#### [Goal of the exercise]
For the listing below, show each line that includes the string "Read".

#### [Records for processing]
____

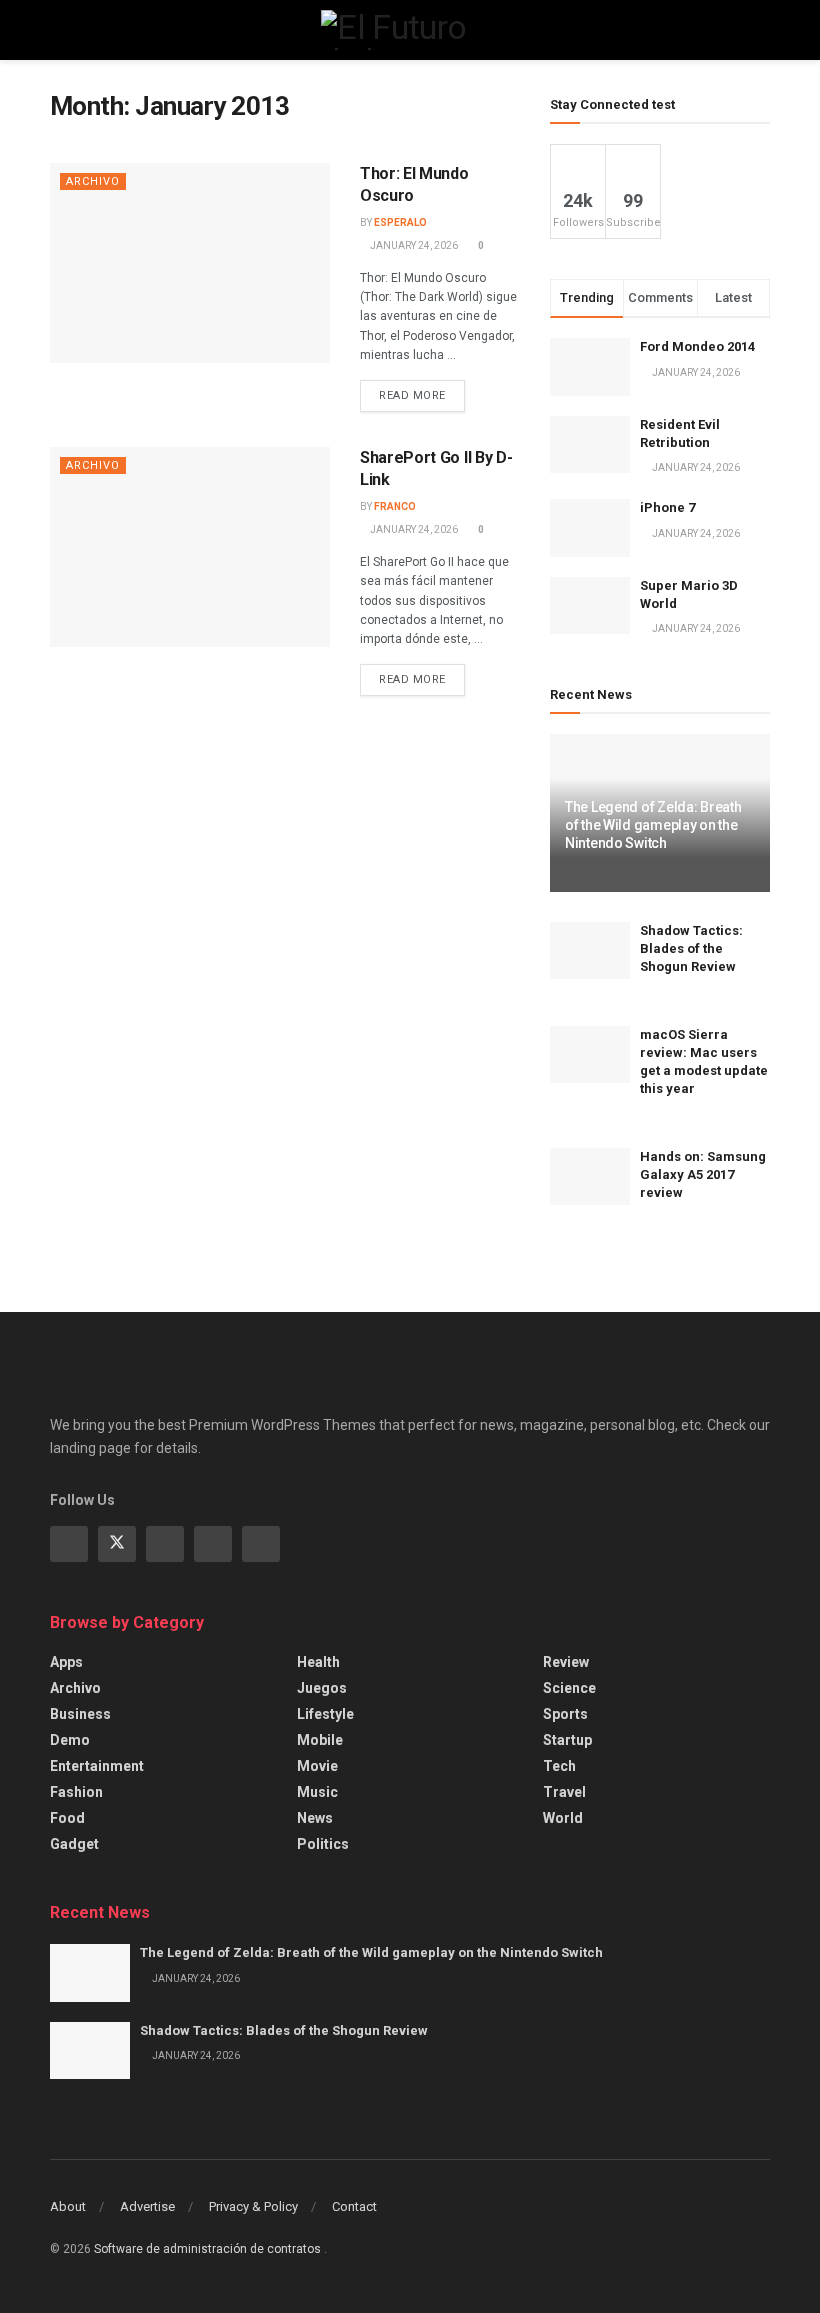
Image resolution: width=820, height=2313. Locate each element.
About (68, 2206)
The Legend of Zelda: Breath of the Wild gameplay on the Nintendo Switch (653, 825)
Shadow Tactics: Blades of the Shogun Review (691, 948)
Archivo (93, 181)
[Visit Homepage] (409, 30)
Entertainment (97, 1766)
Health (318, 1662)
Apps (66, 1662)
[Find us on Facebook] (69, 1544)
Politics (323, 1844)
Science (569, 1688)
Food (67, 1818)
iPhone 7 (667, 507)
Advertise (147, 2206)
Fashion (76, 1792)
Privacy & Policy (253, 2206)
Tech (559, 1766)
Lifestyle (325, 1714)
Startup (567, 1740)
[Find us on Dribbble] (261, 1544)
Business (80, 1714)
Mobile (320, 1740)
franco (395, 506)
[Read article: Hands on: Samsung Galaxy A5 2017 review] (590, 1176)
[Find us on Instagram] (165, 1544)
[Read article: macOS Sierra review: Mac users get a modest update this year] (590, 1054)
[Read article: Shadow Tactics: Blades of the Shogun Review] (590, 950)
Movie (317, 1766)
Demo (70, 1740)
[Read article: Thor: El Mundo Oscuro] (190, 263)
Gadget (74, 1844)
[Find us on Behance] (213, 1544)
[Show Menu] (58, 30)
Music (317, 1792)
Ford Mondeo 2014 (697, 346)
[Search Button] (761, 30)
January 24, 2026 (413, 245)
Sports (565, 1714)
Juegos (322, 1688)
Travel (564, 1792)
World (563, 1818)
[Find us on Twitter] (117, 1544)
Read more (422, 391)
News (315, 1818)
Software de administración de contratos (209, 2249)
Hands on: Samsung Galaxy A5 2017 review (703, 1174)
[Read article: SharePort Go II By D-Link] (190, 547)
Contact (354, 2206)
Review (566, 1662)
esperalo (400, 222)
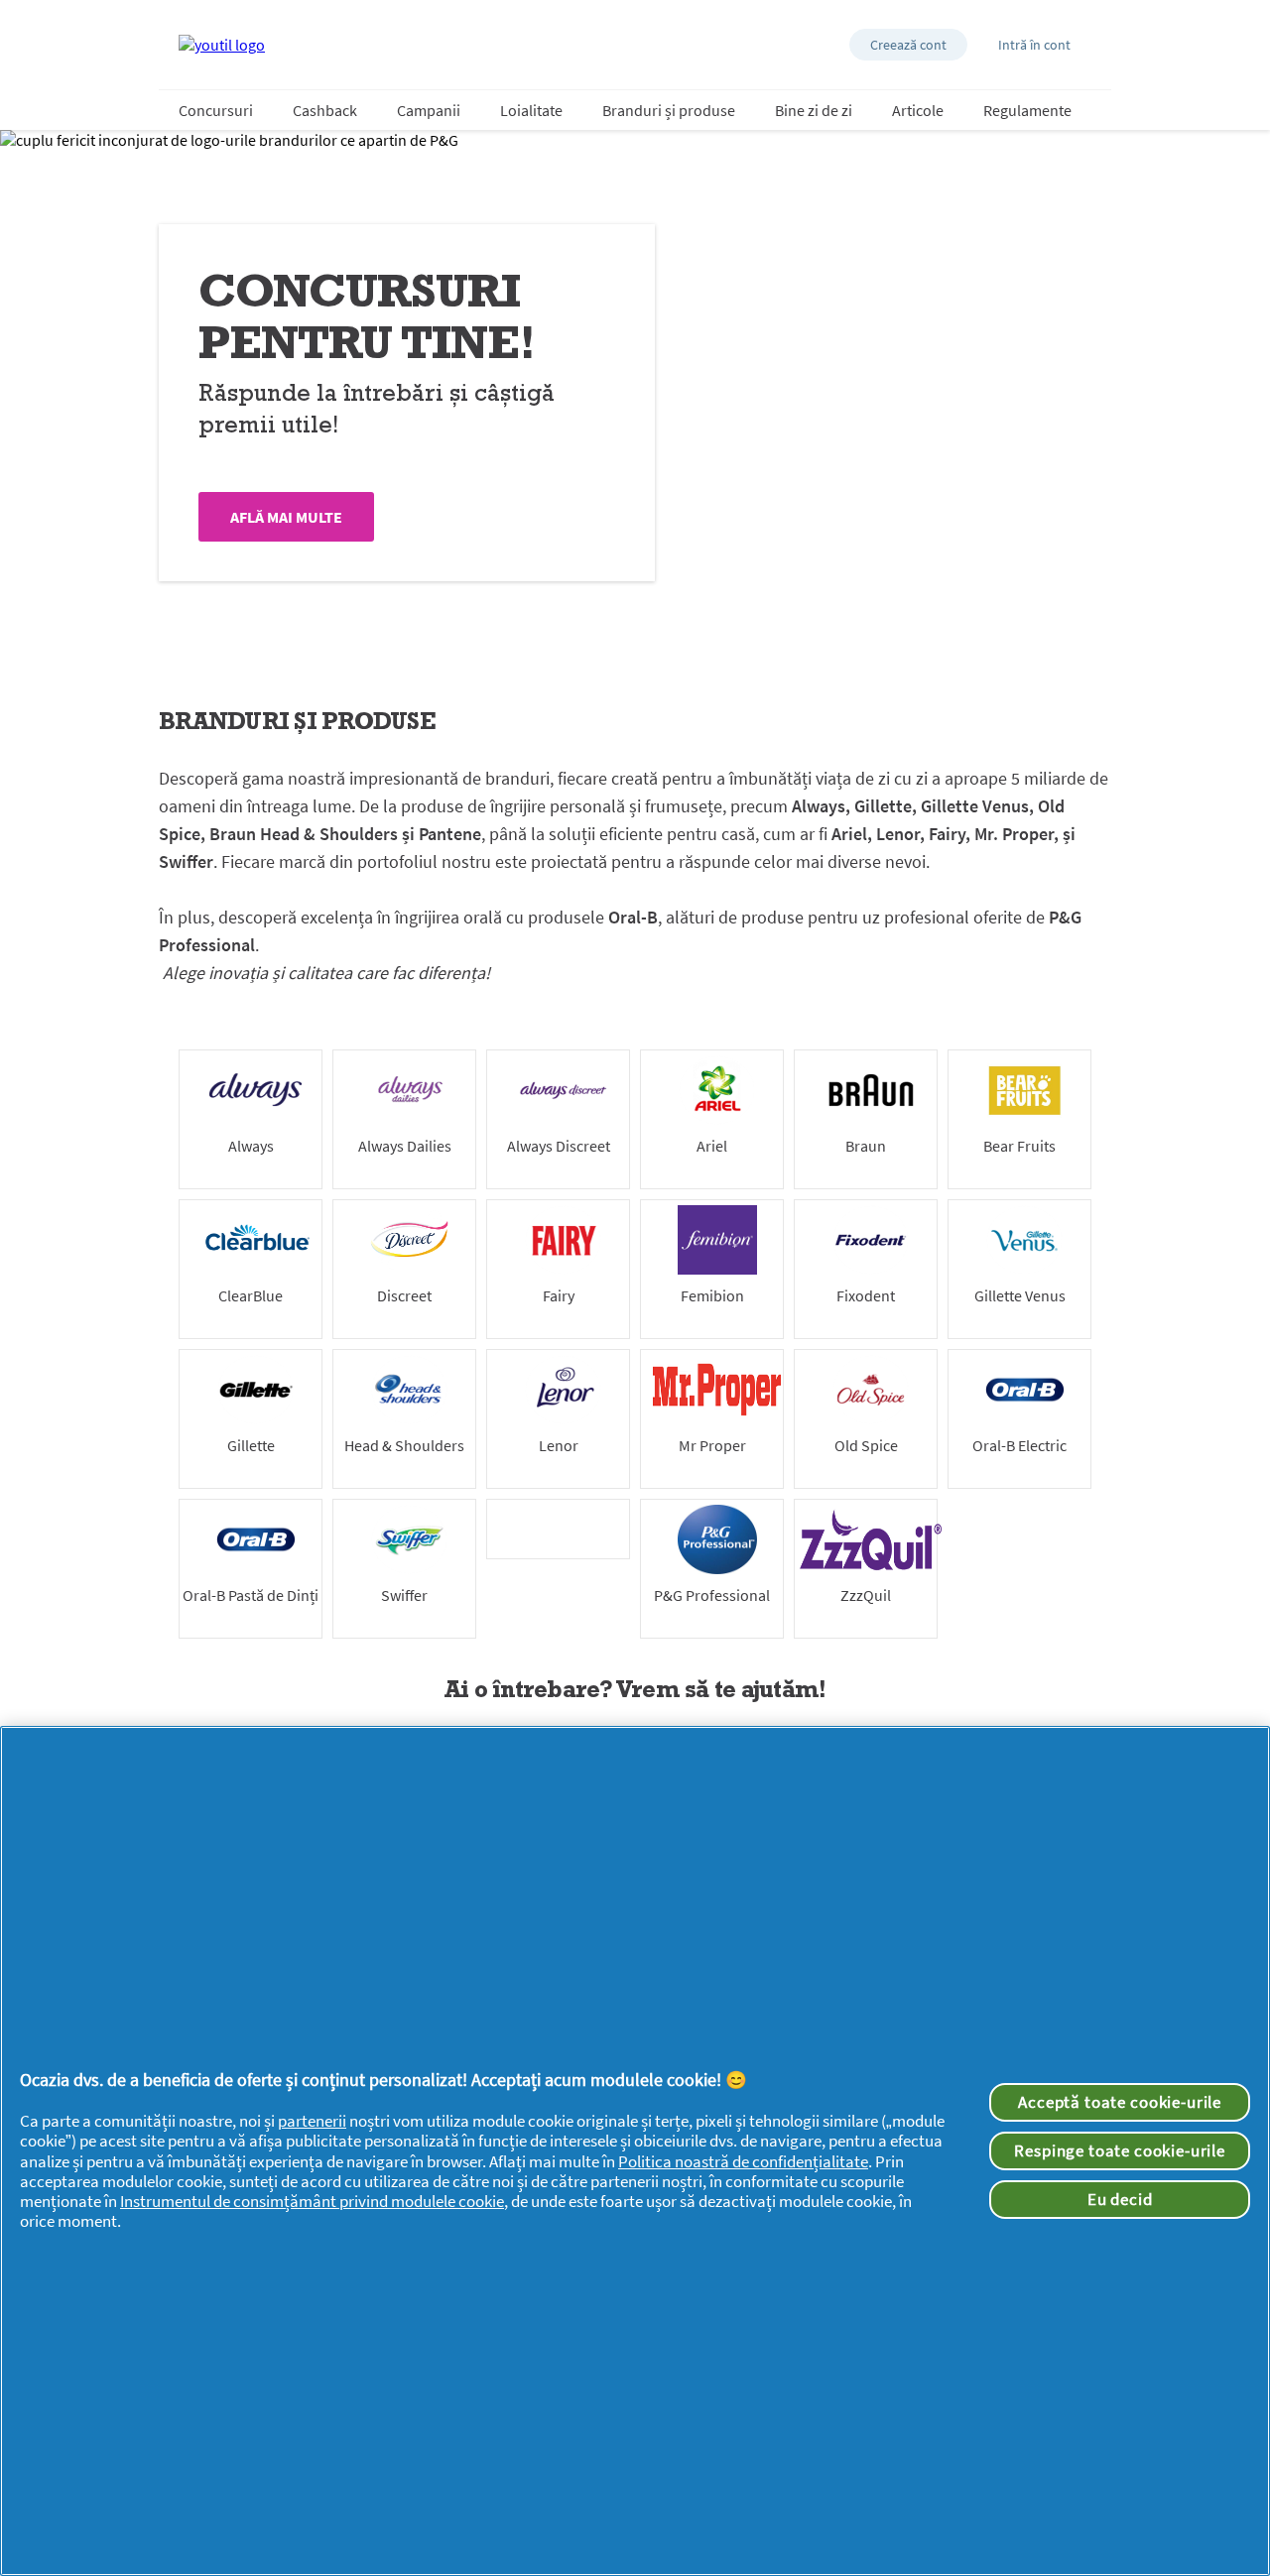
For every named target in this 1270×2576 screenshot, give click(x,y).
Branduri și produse (668, 110)
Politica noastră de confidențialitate (743, 2161)
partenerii (312, 2121)
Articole (918, 110)
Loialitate (531, 110)
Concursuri (216, 110)
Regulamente (1027, 110)
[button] (908, 45)
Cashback (325, 110)
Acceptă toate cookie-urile (1119, 2102)
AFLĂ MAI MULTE (286, 517)
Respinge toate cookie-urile (1119, 2150)
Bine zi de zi (813, 110)
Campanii (428, 110)
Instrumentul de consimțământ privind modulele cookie (312, 2201)
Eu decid (1120, 2199)
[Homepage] (222, 45)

____

#### [Response for this exercise]
[Read article: Hands on: Samsung Galaxy A5 2017 review] (590, 1176)
[Read article: macOS Sierra review: Mac users get a modest update this year] (590, 1054)
[Read article: Shadow Tactics: Blades of the Shogun Review] (590, 950)
[Read article: Thor: El Mundo Oscuro] (190, 263)
Read more (422, 391)
[Read article: SharePort Go II By D-Link] (190, 547)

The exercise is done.